▸ **What you have to do**
In the entries below, find every line with the string "will" and copy it.

▸ **Provided data**
★ ★ ★
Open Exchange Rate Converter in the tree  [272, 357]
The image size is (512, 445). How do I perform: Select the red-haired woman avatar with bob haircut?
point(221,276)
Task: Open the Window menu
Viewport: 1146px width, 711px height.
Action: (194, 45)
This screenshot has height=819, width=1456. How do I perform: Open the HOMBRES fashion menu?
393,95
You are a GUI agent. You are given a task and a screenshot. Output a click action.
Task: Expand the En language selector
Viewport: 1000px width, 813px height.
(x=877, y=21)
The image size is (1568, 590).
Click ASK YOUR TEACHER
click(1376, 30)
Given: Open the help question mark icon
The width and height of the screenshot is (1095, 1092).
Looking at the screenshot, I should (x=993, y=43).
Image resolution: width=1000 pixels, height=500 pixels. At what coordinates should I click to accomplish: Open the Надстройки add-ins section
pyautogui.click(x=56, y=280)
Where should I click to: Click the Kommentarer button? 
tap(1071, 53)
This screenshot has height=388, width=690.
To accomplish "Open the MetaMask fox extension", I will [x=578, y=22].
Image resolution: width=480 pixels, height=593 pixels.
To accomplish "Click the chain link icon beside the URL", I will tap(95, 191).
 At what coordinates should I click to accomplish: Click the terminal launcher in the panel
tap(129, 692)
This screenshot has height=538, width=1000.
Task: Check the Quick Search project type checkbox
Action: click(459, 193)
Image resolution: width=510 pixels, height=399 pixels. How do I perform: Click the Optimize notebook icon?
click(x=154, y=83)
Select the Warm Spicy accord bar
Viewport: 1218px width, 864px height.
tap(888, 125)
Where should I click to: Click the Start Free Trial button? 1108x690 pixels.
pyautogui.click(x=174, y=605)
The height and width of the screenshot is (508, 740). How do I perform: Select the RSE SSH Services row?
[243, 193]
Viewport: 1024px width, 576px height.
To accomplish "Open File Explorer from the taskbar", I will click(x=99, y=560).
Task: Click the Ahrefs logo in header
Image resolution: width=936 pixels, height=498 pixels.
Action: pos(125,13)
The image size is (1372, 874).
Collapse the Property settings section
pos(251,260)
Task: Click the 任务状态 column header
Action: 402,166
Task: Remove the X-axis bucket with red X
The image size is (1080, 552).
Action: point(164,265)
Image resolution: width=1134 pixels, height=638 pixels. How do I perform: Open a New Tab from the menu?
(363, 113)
★ ★ ★
▸ **Answer space**
To accomplish "Open the MetaMask fox extension", I will [x=578, y=22].
To accomplish "Click the chain link icon beside the URL", I will tap(95, 191).
To accomplish "Open File Explorer from the taskbar", I will click(x=99, y=560).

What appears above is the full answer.